--- Start Data records ---

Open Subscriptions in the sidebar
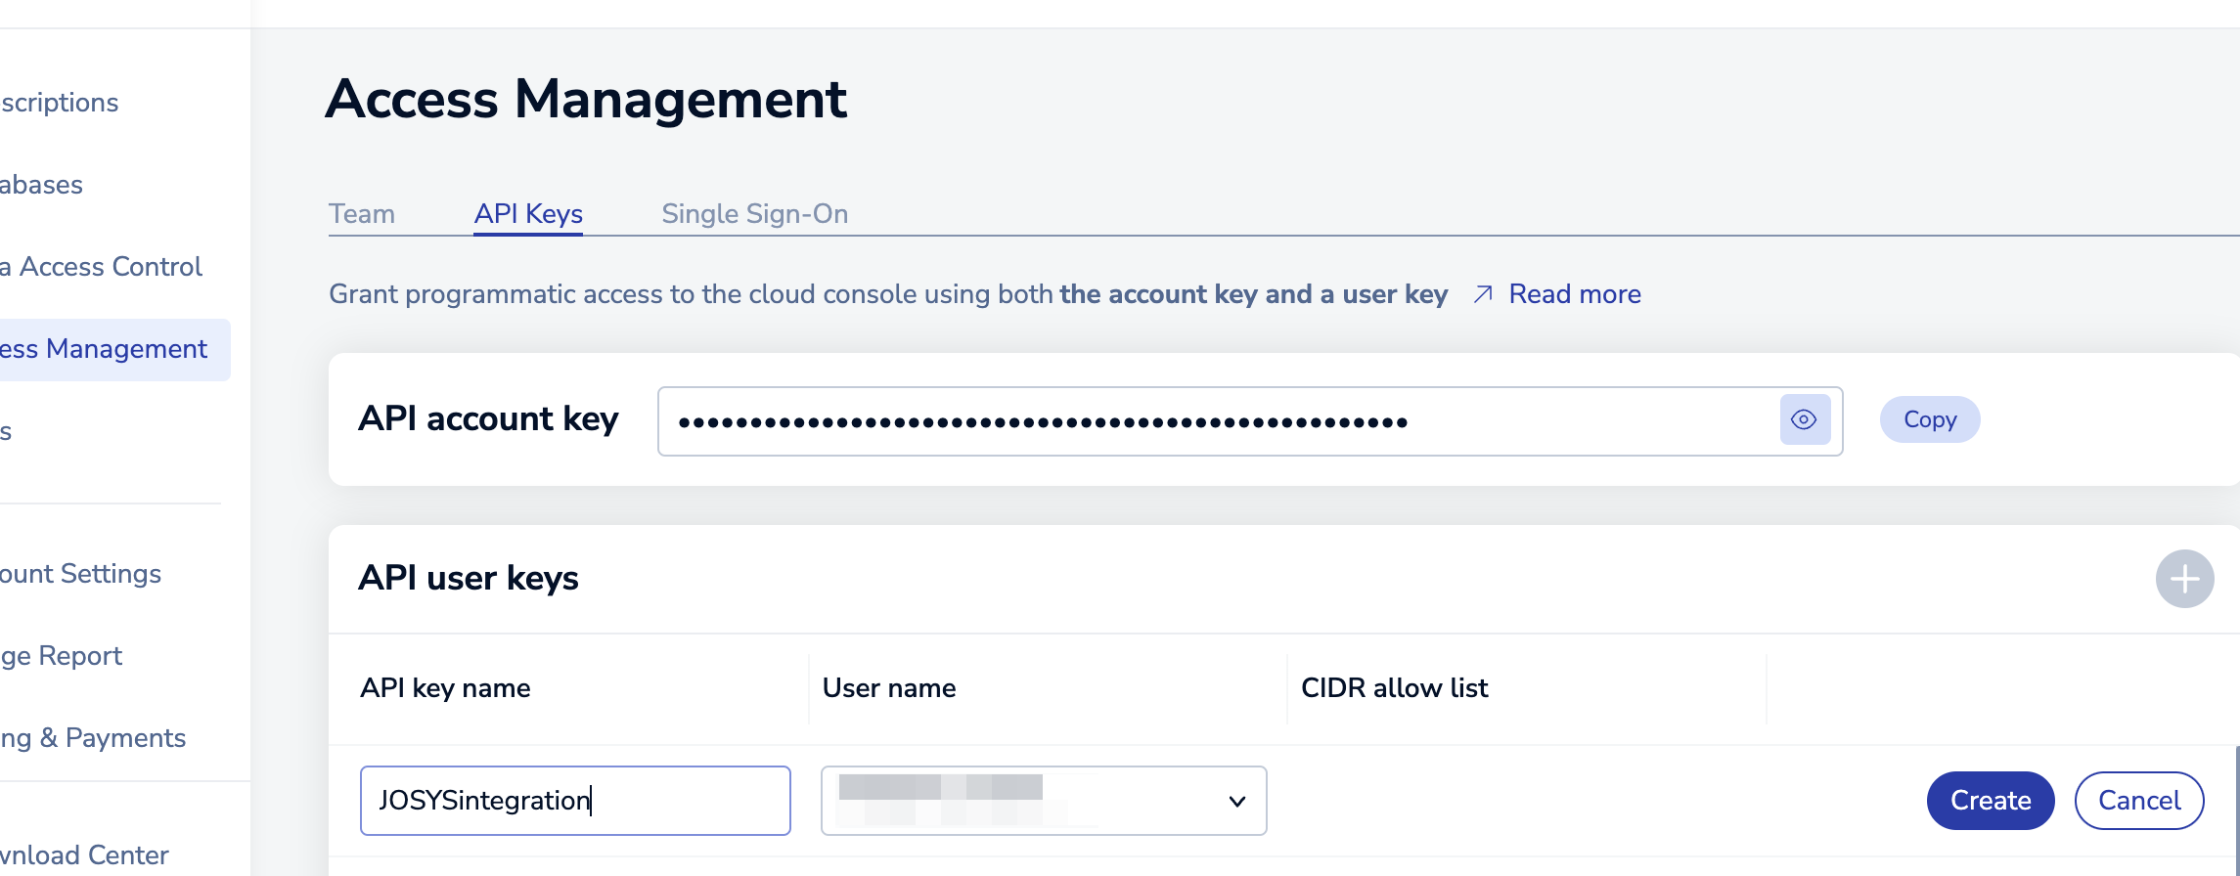Viewport: 2240px width, 876px height. [x=61, y=103]
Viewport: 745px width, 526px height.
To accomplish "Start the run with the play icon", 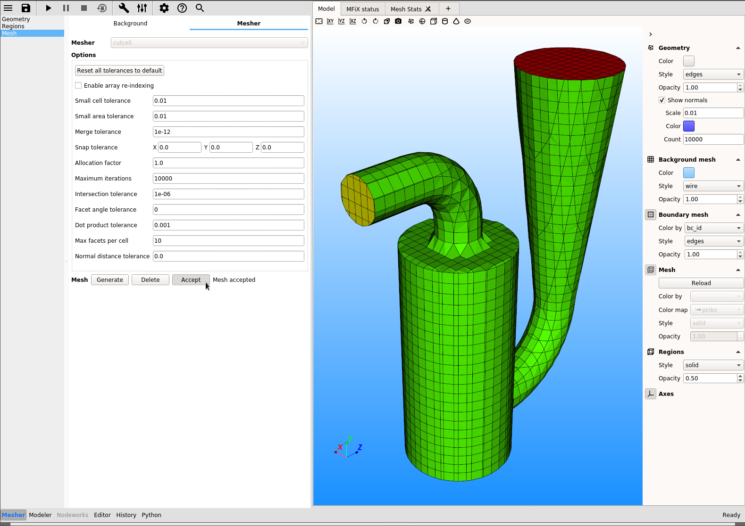I will point(48,8).
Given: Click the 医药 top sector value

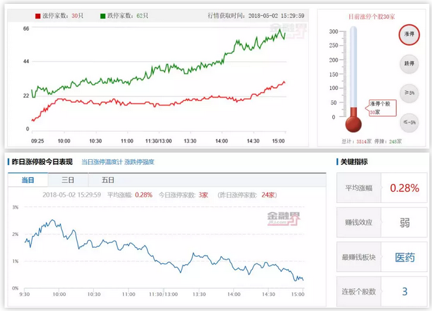Looking at the screenshot, I should click(x=405, y=257).
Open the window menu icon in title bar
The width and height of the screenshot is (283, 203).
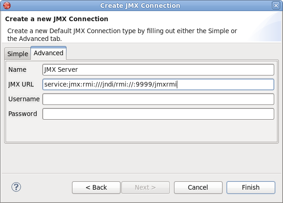click(6, 6)
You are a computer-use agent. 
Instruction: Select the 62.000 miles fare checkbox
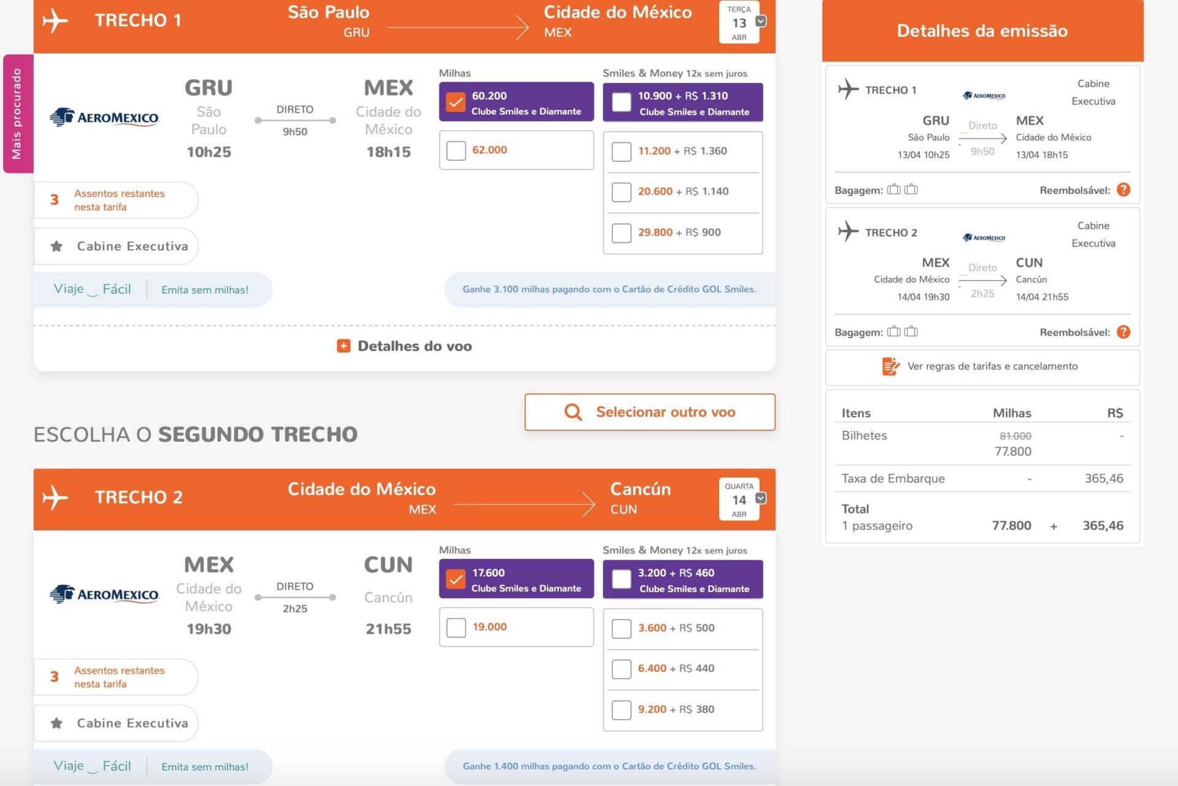pos(456,150)
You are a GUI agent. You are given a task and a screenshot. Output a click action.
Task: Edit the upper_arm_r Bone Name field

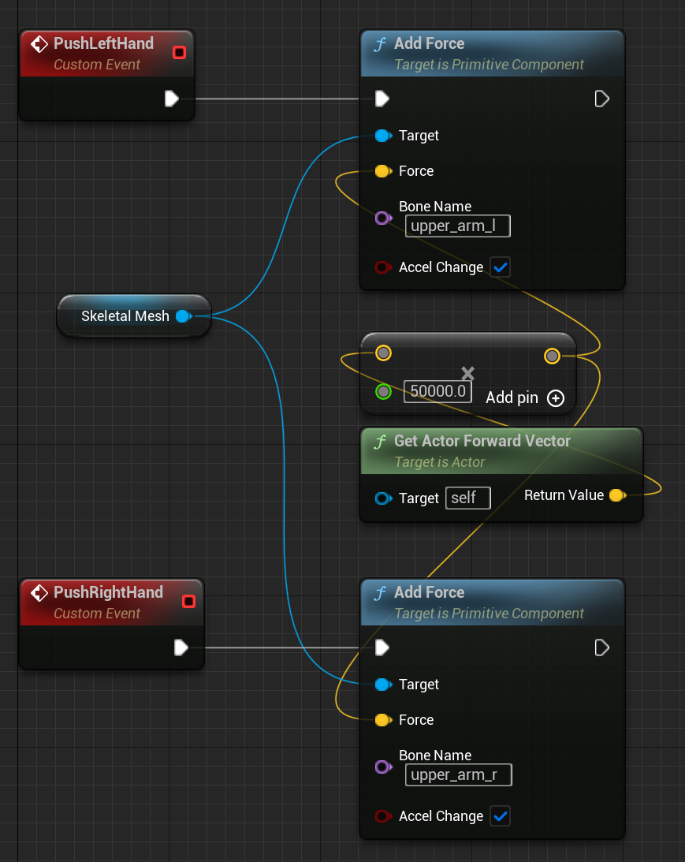pyautogui.click(x=458, y=775)
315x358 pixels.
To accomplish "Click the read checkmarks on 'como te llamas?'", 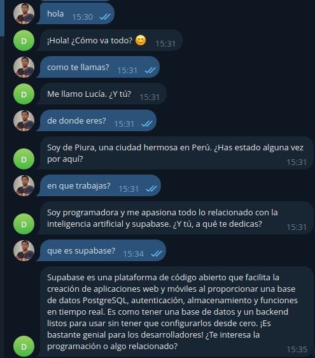I will click(x=150, y=70).
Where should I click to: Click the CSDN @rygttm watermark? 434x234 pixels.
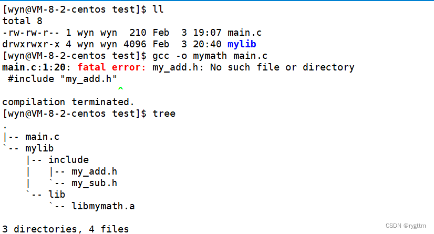pyautogui.click(x=406, y=226)
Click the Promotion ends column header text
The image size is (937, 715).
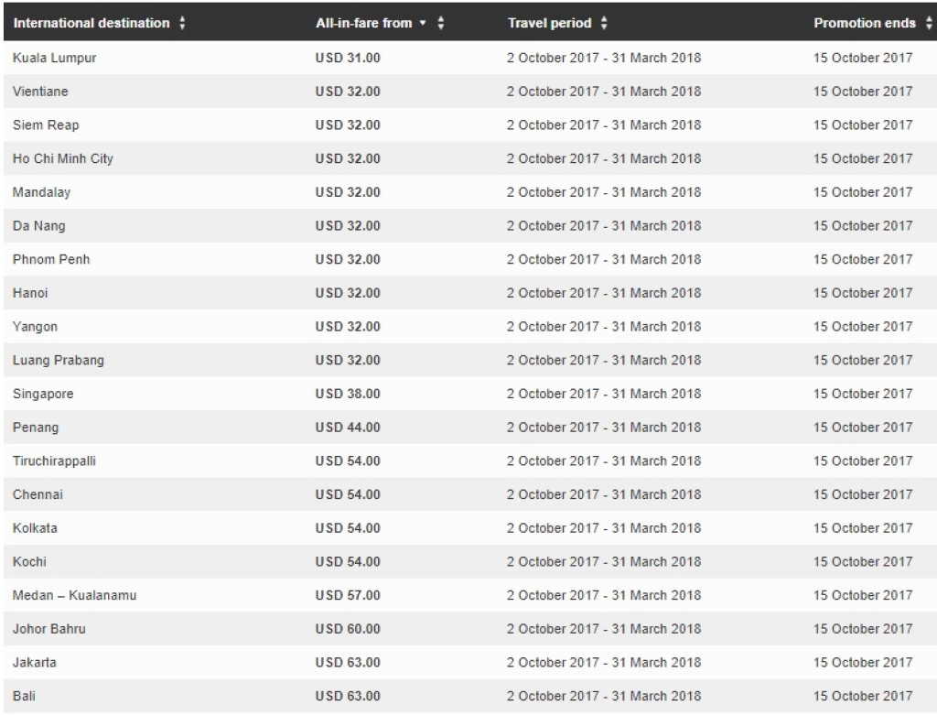click(x=864, y=23)
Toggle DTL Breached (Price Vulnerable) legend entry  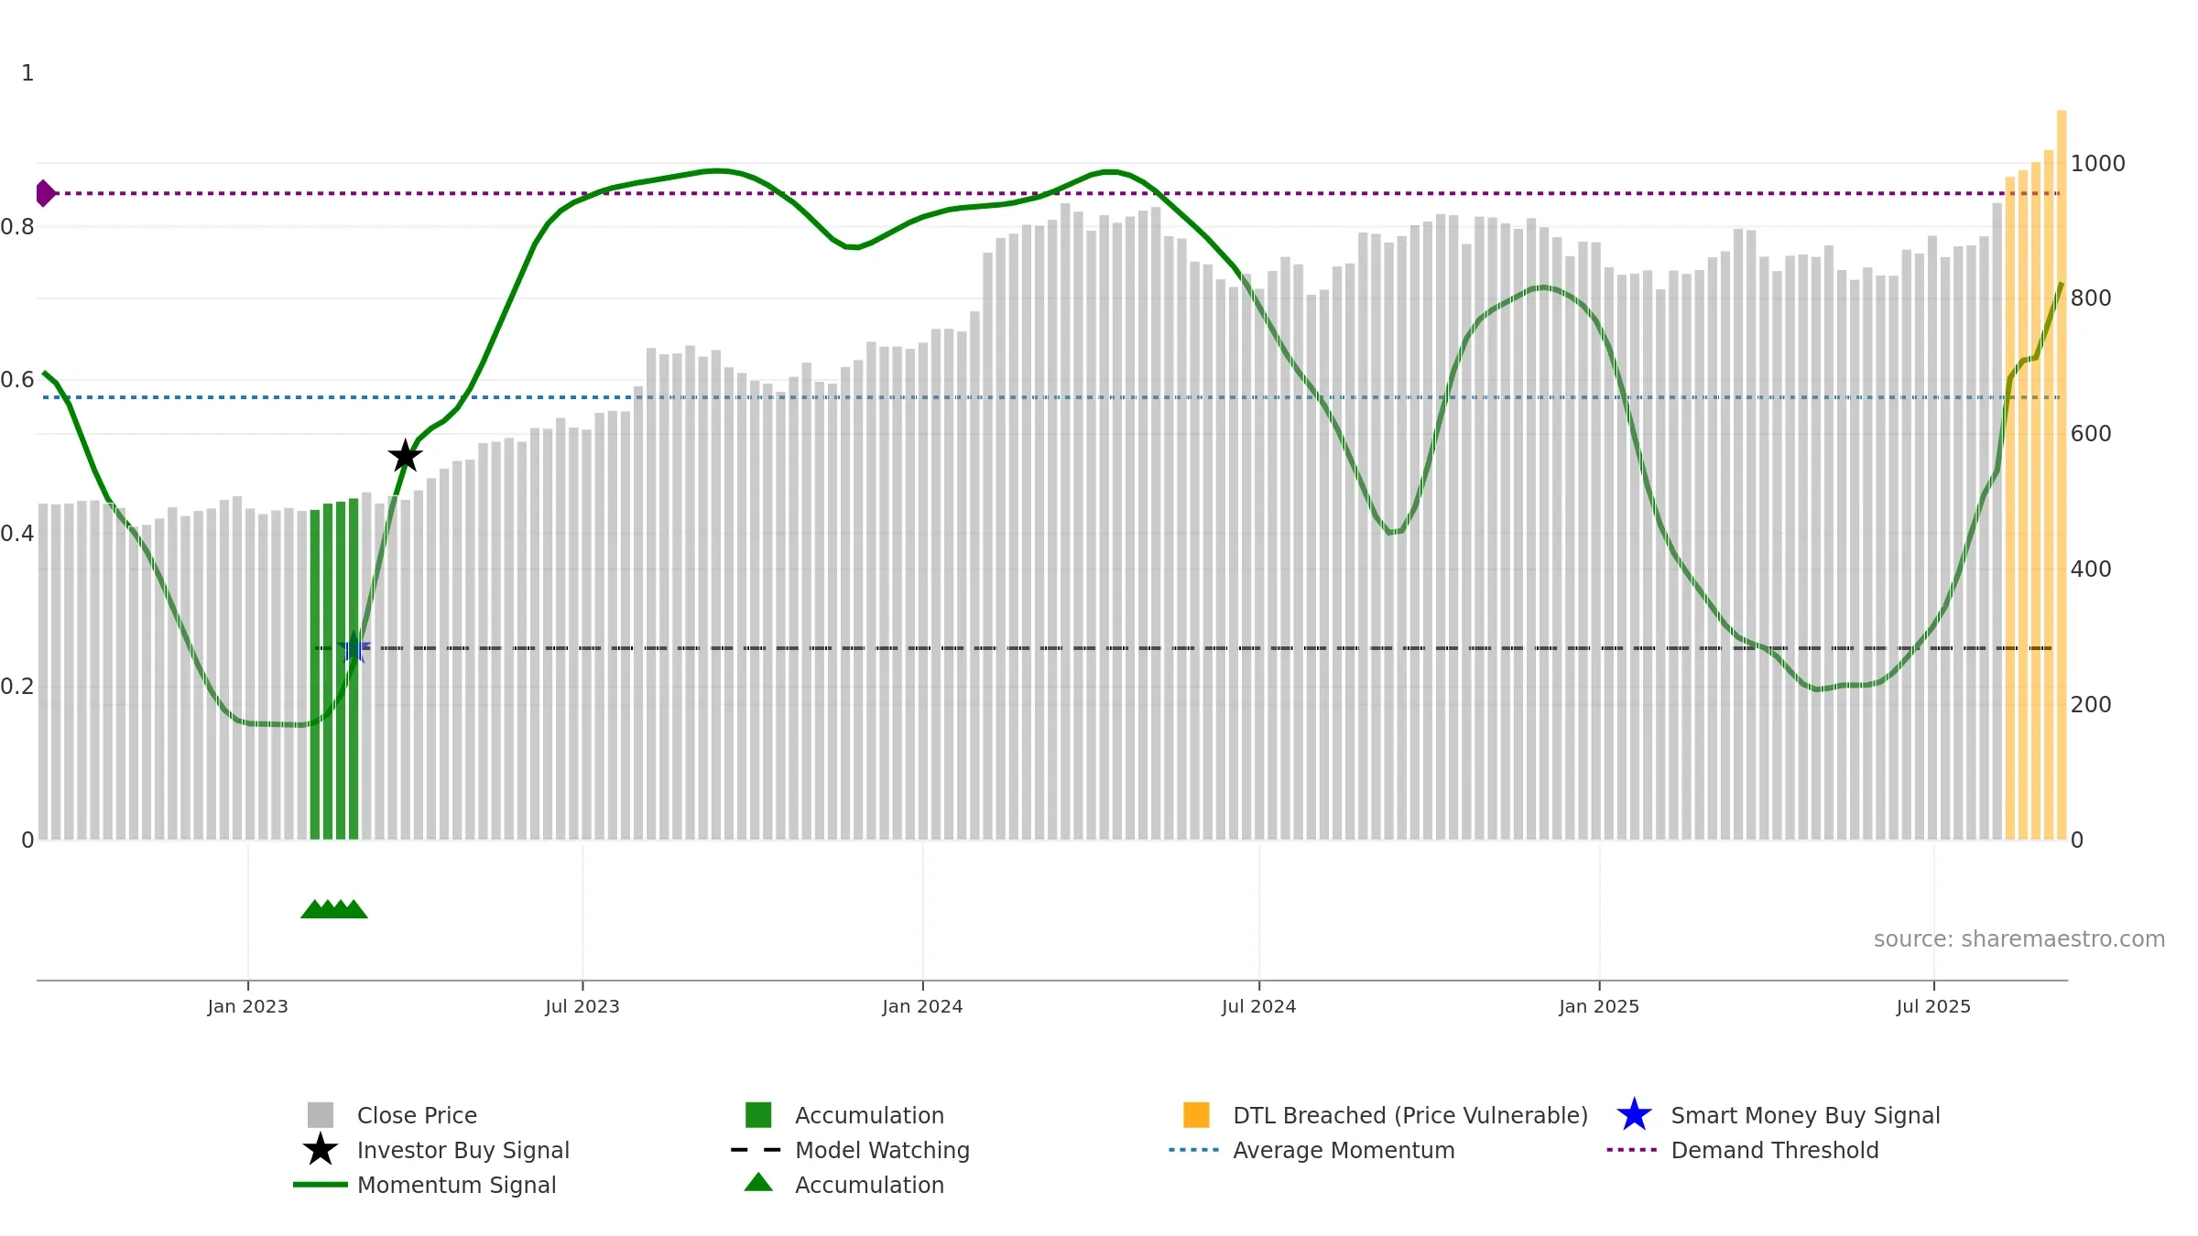point(1409,1115)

--- End Data records ---

*Prompt*. Copy the lines of the records starting with the line that contains "Where should I" and going on through the line that contains "click(x=864, y=23)", leaving the pictures out.

*Full solution*.
Where should I click to: Click the CSDN @rygttm watermark? 434x234 pixels.
pyautogui.click(x=406, y=226)
Click the Promotion ends column header text
The image size is (937, 715).
click(x=864, y=23)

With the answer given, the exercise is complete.